A lot to say, but little to offer

The current nationalist hysteria does not enable the voter to make her choice in tranquility

April 16, 2019 12:26 am | Updated 12:27 am IST

Swami Agnivesh

Swami Agnivesh

Elections are an opportunity for people to express their will. In healthy situations, electioneering is undertaken with sensitivity to a people’s welfare. When public life becomes pathological, electioneering becomes indifferent to lived realities. People allow themselves to be bewitched by rhetorical demagoguery. Instead of choosing what is good for them, people punish persons and parties they are made to dislike.

The will of a people is that their real-life needs must be addressed. It is that governance should become a medium through which welfare is enhanced. If this is the case, electioneering will focus on the issues that concern the people. Good governance is its by-product. Governance stands rooted in freedom and justice for all. Good governance is not a matter of growth-related statistics or muscle flexing against political rivals.

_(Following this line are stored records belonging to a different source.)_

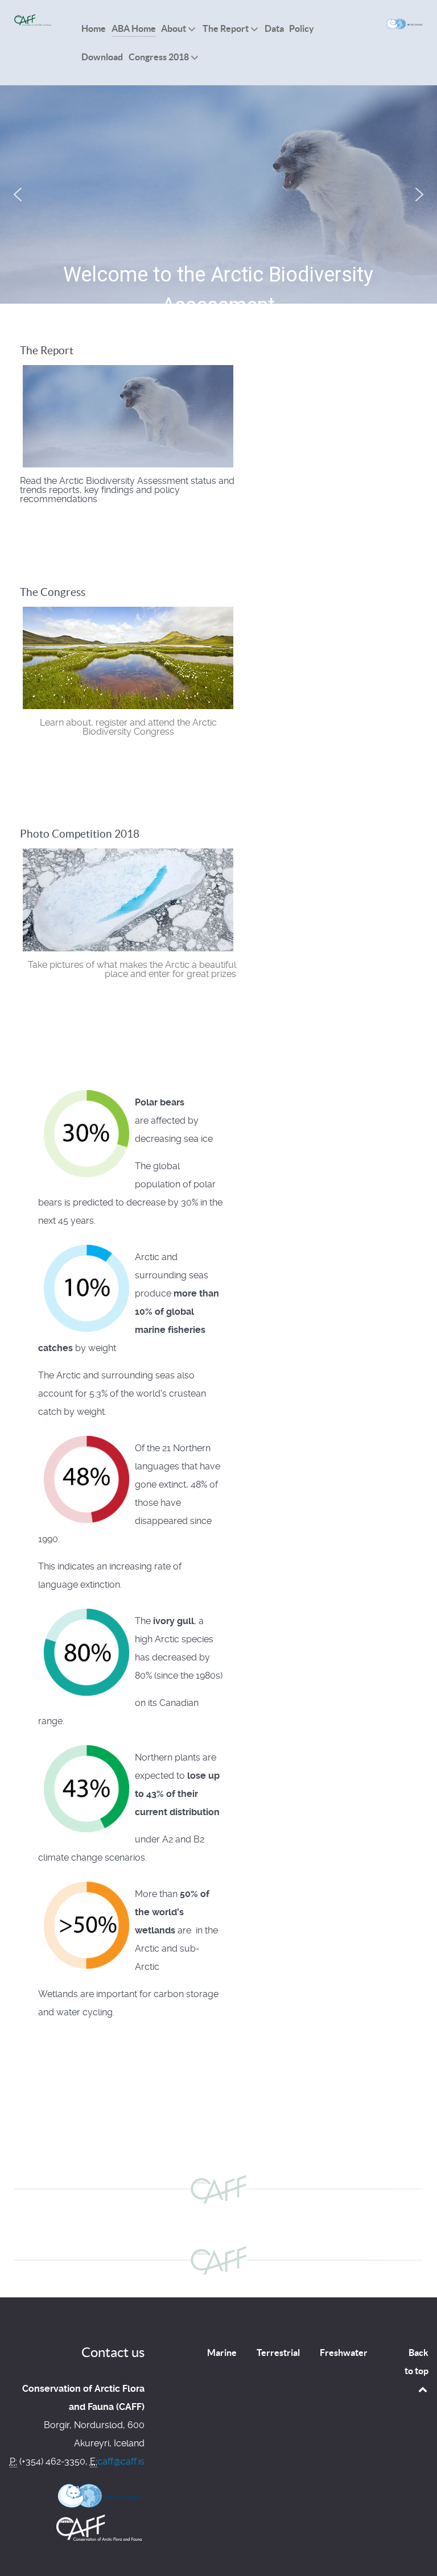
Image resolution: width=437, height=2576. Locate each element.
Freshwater (344, 2352)
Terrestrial (278, 2352)
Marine (222, 2352)
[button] (18, 194)
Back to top (416, 2361)
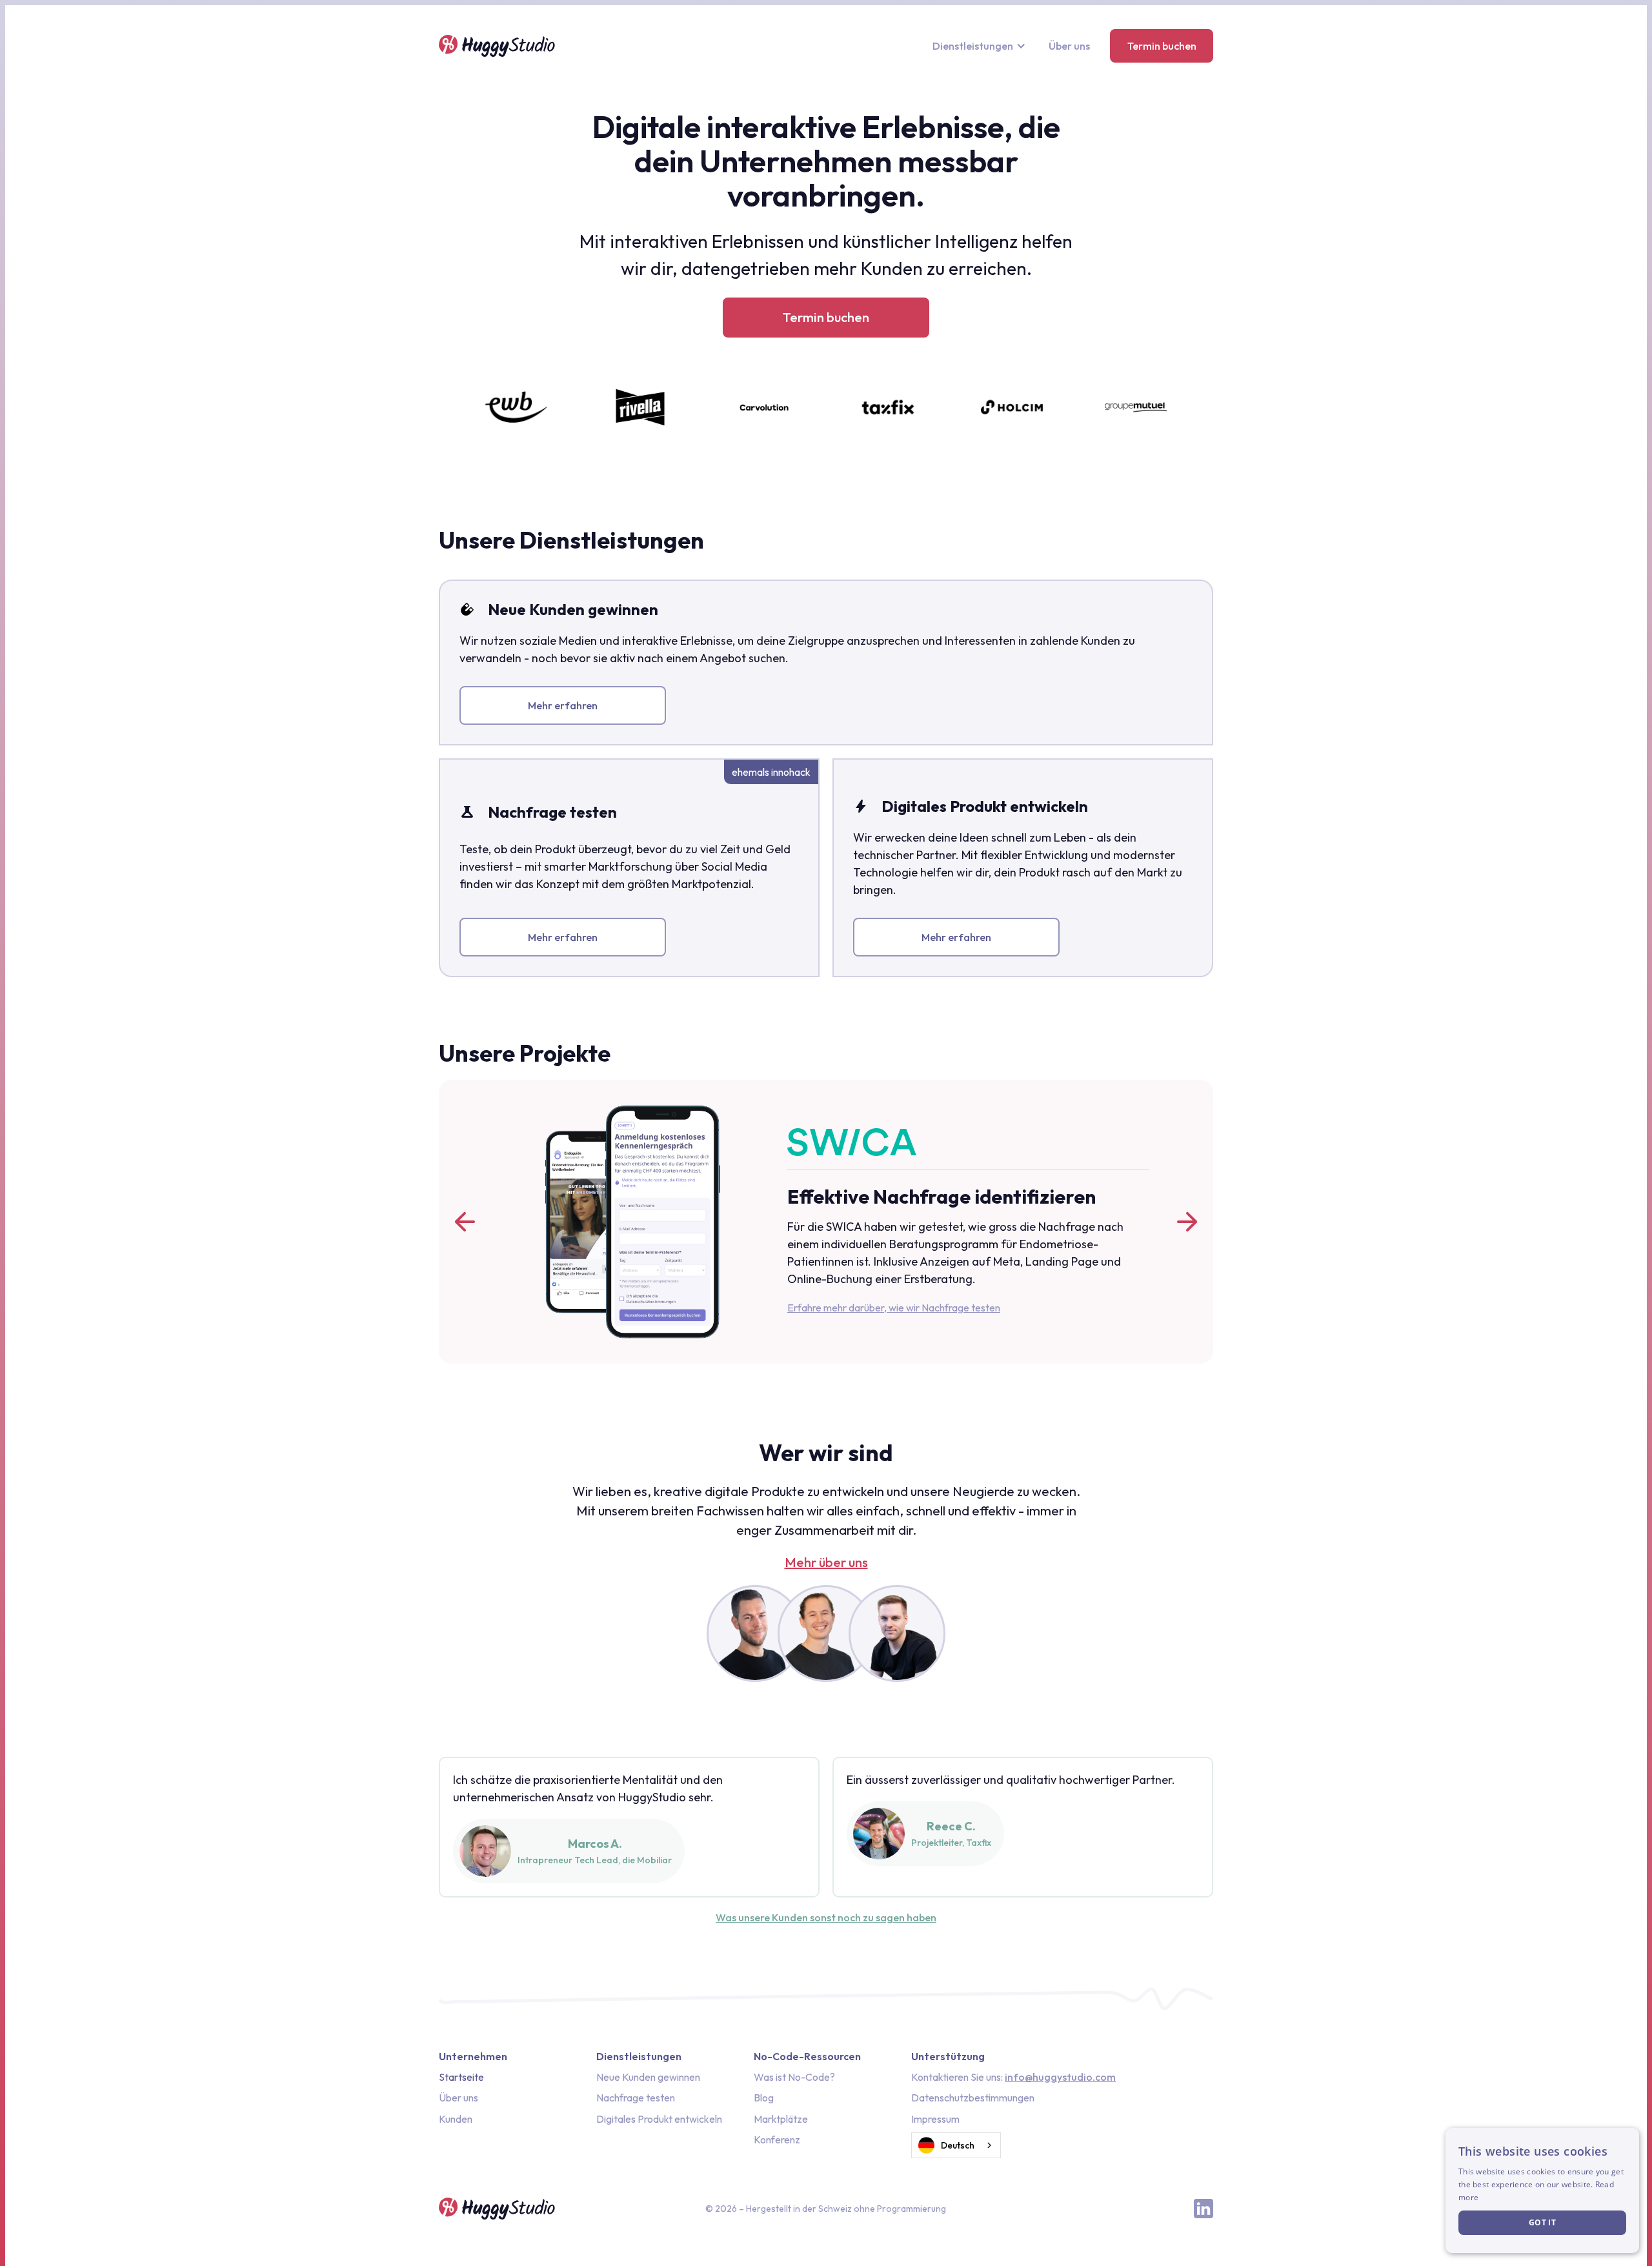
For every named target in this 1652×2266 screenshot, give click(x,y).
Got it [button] (1542, 2222)
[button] (980, 46)
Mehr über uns (826, 1562)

The essence of freedom in a democracy is that citizens are able to exercise their right to choose in an informed fashion. It is to this end that electioneering and exercising one’s franchise need to be ‘free and fair’. Political parties which try to vitiate electioneering with extraneous factors so as to determine how citizens exercise their franchise can have no interest in providing good governance. That they feel obliged to resort to such strategies is tantamount to a confession that they have failed in providing good governance.

Nationalistic hysteria

Consider, for example, the promise of development that dominated electioneering in 2014 ( achhe din’ ). But this promise does not figure at all in Prime Minister Narendra Modi’s electioneering this time. Instead, he is busy whipping up ‘national security’ hysteria. The need to tom-tom ‘national security’ arises only because of an aggravation of insecurity. Admittedly, national security has deteriorated under Mr. Modi’s watch, through terrorism and cross-border hostilities.

The strange thing is that this distressing sign of the failure of governance is being used to whip up nationalistic hysteria to prevent factual and rational thinking. This undermines the capacity of citizens to make rational choices conducive to their welfare. The purpose of jingoistic propaganda is to ensure that people do not express their will through franchise, but vote according to the will of somebody else. No election conducted amid mass hysteria can be ‘free or fair’. The Election Commission is in denial of realities, even if it maintains otherwise. The prescription that electioneering shall stop 48 hours before voting takes place is meant to provide voters the serenity to think for themselves in a calm and collected fashion. But thinking does not take place in a vacuum; it is substantially influenced by what a person has been exposed to in the immediate past. It is naïve to assume that the potent effect of jingoistic propaganda will wear off in two days. Propaganda of this kind affords the party in power a huge advantage over its rivals. All the more so given the support it enjoys of a partisan media, augmented by an army of social media warriors who enjoy freedom to distort information.

Even this would not have proved so lethal, but for the disarray among the Opposition parties, which seem to not know who to fight. Much of the impact of Mr. Modi’s speeches stems from the Opposition’s immaturity and irresponsibility. As of now, these parties seem to lack vision and consistency. When a voter, as yet unsettled by pro-Modi propaganda, weighs her options before deciding who to vote for, she is likely to wonder if there is a viable alternative to endorse.

An irresponsible campaign

Elections must be fought on real-life issues. To fight is to stay focused. The outcome of staying focused is that the public are educated on the ground realities vis-à-vis the issues that concern them. Only within such a framework can alternatives be identified.

Instead, the energy in the present electioneering has gone into generating waves of mutual acrimony. The alleged inferiority of Opposition parties does not alleviate the deprivations of the people. The sole point on which the present electioneering is strategised is that people have no alternative other than oneself. Parties vie with each other in proving that all are vile and unworthy. Neither formation offers anything convincingly positive to decide rationally which way to turn.

But this one thing I know: the Modi show is based on violence and malevolence — linguistic, sentimental, ideological and communal. His idea of patriotism is no more than hostility towards Pakistan. But time will prove that reducing the outcome of the world’s largest democratic franchise to settling scores with a neighbouring country, in utter indifference to pan-Indian lived realities, is at once idiotic and irresponsible.